Ma grand-mère était une conteuse professionnelle. Je partage son amour du théâtre. Quand elle arrivait autrefois chez nous, mon frère, ma sœur et moi, nous lui sautions dessus avec cet ordre suppliant et autoritaire : « Mamie, raconte-nous une histoire ! » Nous n’étions pas les seuls. Il n’était pas rare que les autres enfants l’arrêtent dans la rue pour lui quémander un conte.
Des histoires, elle en avait plein le sac. Et pour tous les goûts : science-fiction, amour, aventure ou conte d’hiver. Que voulez-vous, il faut s’adapter à son public. Demandez-lui le genre qui lui plait, le temps dont il dispose et c’est parti pour un tour. Installez-vous dans le manège de la série, le cadre est clairement défini, vous savez à qui vous identifier et vous voilà embarqué ailleurs, sans risquer de tomber de votre canapé.
C’est en cousant qu’on apprend à tisser sa trame
Une autre grand-mère encore. Du côté paternel. Celle qui avait hérité de ce joli nom : Denise Duhazard. Plutôt une bonne mise de départ, s’était-elle dit. Premier coup de dé, premier coup de tête. C’est elle qui tisserait son destin et personne d’autre. Fi des études ! A 14 ans, Denise devient couturière. Haut le cœur du père, dessinateur industriel, mais l’effrontée fait front. Elle pique, coud et se marie avec Marcel. La guerre arrive.

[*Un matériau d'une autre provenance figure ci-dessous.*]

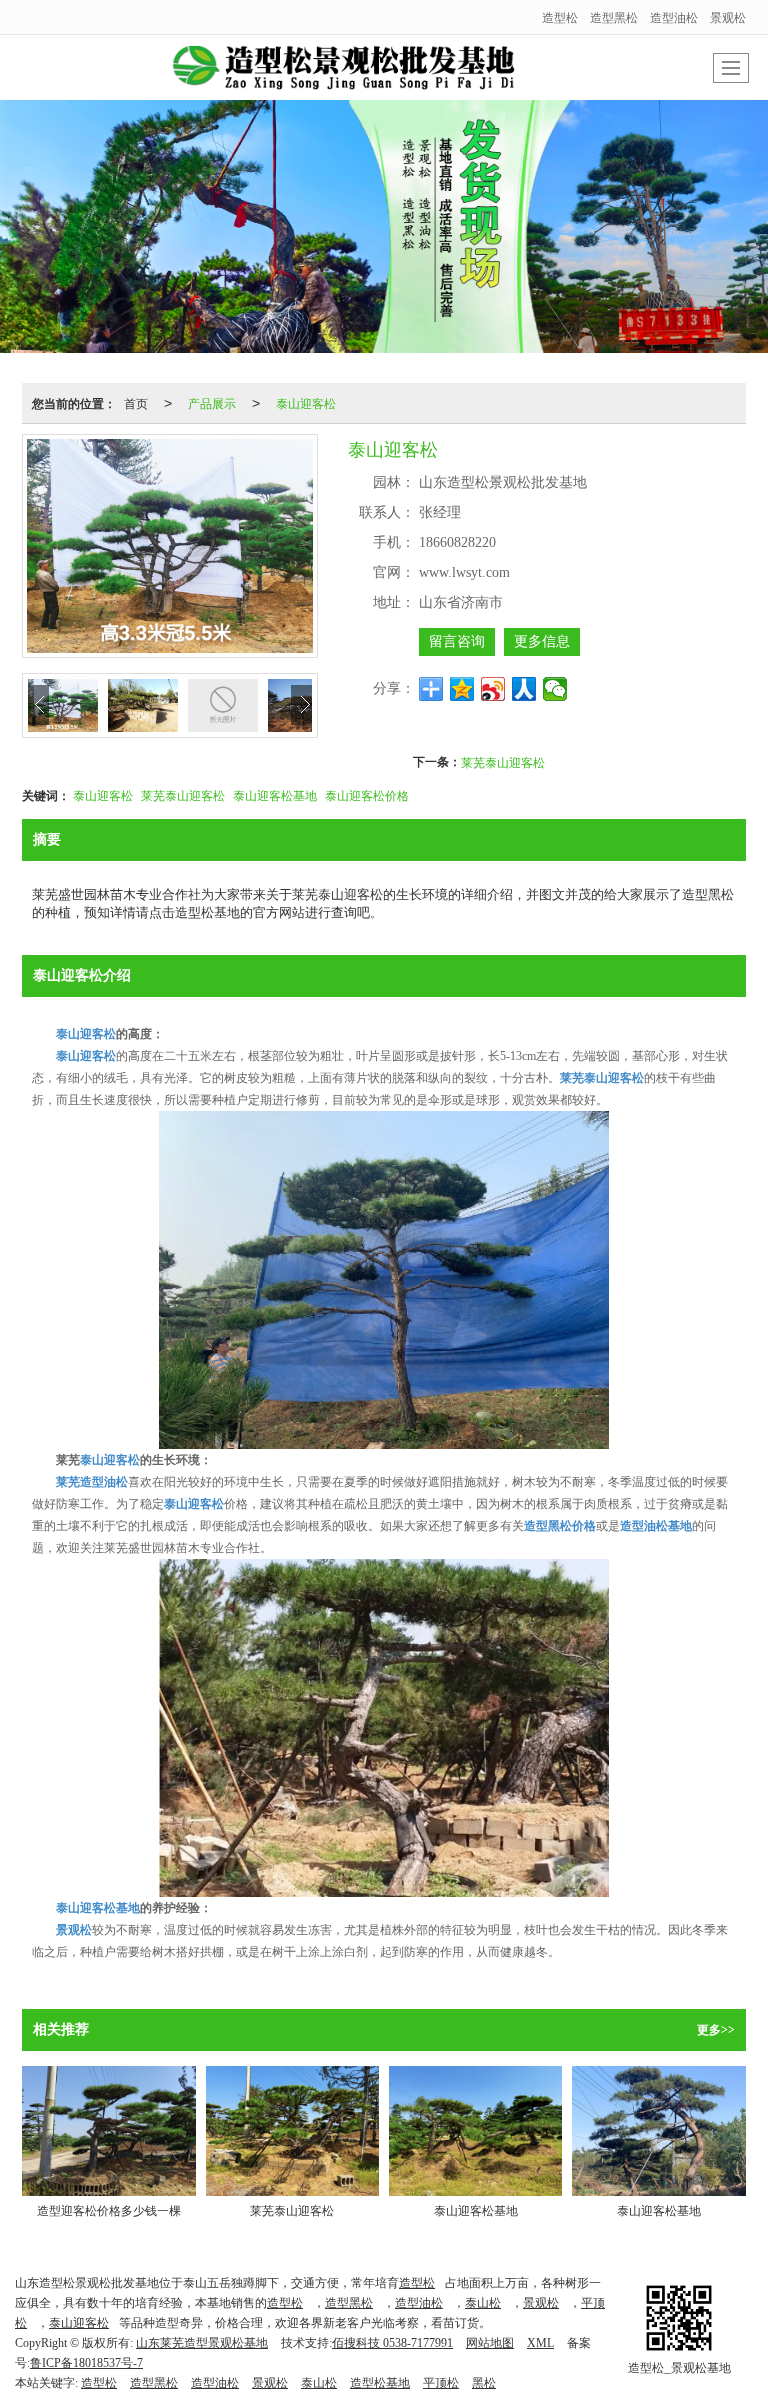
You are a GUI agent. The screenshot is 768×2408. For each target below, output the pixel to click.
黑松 (484, 2383)
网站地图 (490, 2343)
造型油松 (674, 16)
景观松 (728, 16)
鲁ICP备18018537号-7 (86, 2363)
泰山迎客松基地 (275, 794)
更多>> (716, 2030)
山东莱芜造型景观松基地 (202, 2343)
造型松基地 (380, 2383)
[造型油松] (384, 226)
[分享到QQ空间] (462, 689)
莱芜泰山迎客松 (503, 761)
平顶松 (441, 2383)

Promue chef de rang, elle tient tête aux Allemands en chantant la Marseillaise dans l’atelier occupé. De femme de pique, elle devient dame de cœur et bientôt mère. Denise continue à travailler d’arrache-pied chez les uns les autres, ne baisse pas les bras, perd son mari et laisse partir son fils unique. Bientôt, de fil en aiguille, de mère elle devient grand-mère et se remarie avec son voisin, veuf comme elle. Devenue vieille, elle est fatiguée. La retraitée ne veut plus faire tourner sa tête. Mais elle ne rate aucun de ses rendez-vous réguliers des feux de l’amour ou de L’inspecteur Derrick. Comme les sitcoms me gardaient autrefois enfant, les séries la protègent. Elle peut se mouvoir en toute quiétude dans leur monde imaginaire qu’elle connait, à la fois stable et en mouvement. Ici, il n’y a pas de fin. La grande histoire s’enchaîne, je fais des raccourcis, je n’ai pas tout le patron. Je ne fais que défiler l’un des fils de l’histoire dont je suis l’héritière.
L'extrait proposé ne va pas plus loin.